True or False: “God won’t give you more than you can handle.”
Answer: True (but platitudinous:), i.e.:
* If God doesn’t give us more than we can handle we’ll never be able to handle more.
* How do we grow if we are not challenged?
* Where do we learn, if not from our failures?
BUT… that conventional wisdom doesn’t go far enough. We need to keep going. Until we get to the gospel.
Because if we ARE able to handle things ourselves, outcomes become performance based. There are two problems here: failure… and success. If your a Christian, it can become gospel short circuiting self-salvation as we subtlety begin to judge our own worthiness based on our works. And guess what, even if you’re saved you can fall for the joy killer that is works based salvation.
Here’s how it works: You believe in salvation by faith. But you’re a functional self-saver. And its leading to performance anxiety. The answer is to get back to the gospel. Since we are not judged by any performance other than Christ’s, we can stop being so outcome driven.
Our job in the “more than we can handle”- is to love God, love our neighbor and to follow God’s commands. Yes, we are to do things to resolve whatever we are “handling”- but only through the lens of love. And its only the gospel that allows us to act that way.
- When the outcome is up to God, and the pressure is off- we can afford to be be loving and caring.
- When the outcome is up to us- we become ruthless and judgmental.

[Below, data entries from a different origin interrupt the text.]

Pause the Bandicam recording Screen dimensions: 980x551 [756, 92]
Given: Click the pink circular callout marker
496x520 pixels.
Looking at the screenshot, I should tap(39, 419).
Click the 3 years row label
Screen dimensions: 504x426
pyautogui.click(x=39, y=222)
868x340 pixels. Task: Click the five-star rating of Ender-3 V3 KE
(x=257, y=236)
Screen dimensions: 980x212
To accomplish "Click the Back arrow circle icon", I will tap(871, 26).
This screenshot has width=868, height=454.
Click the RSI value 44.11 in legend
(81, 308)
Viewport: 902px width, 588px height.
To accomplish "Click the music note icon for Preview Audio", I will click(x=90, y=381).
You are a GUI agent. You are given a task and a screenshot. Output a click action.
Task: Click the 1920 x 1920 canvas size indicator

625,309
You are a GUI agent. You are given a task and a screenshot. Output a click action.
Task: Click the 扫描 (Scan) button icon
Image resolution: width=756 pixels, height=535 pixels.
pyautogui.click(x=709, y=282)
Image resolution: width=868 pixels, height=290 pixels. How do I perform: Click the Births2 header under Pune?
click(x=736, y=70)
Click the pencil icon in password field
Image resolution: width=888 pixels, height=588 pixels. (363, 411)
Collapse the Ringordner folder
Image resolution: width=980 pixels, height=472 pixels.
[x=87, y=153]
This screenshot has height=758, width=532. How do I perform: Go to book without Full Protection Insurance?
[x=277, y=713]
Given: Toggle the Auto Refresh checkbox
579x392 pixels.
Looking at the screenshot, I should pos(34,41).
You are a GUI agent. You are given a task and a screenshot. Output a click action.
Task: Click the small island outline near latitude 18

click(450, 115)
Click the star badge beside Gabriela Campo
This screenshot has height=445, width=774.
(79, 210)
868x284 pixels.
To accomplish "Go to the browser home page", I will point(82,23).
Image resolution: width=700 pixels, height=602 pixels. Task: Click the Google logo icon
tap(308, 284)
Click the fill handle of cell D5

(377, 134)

We judge ourselves and the actions of others based on whether we’ve beaten the tyranny of the “more than we can handle.” And we no longer act out of love. Sure, in our success, we may give God a cursory tip of the hat- but there is always a secret part of us that is proud that WE did it. And oppositely, when we fail- we become despondent, frustrated with others, and angry at God.
The gospel tells us that Jesus performed perfectly, so we wouldn’t have to. That we’re accepted based on His performance, not ours. So don’t let performance anxiety creep back into your life. The gospel gives you the freedom to adopt loving your neighbor as yourself as your driving principle rather than the drive to succeed at all costs. Because the cost of “success” in life (being perfect) is paid for by the cost of love at the cross- the life of Jesus. Jesus was judged for the perfect outcome, so we wouldn’t be judged by the imperfect one. So in that sense, everything is more than we can handle.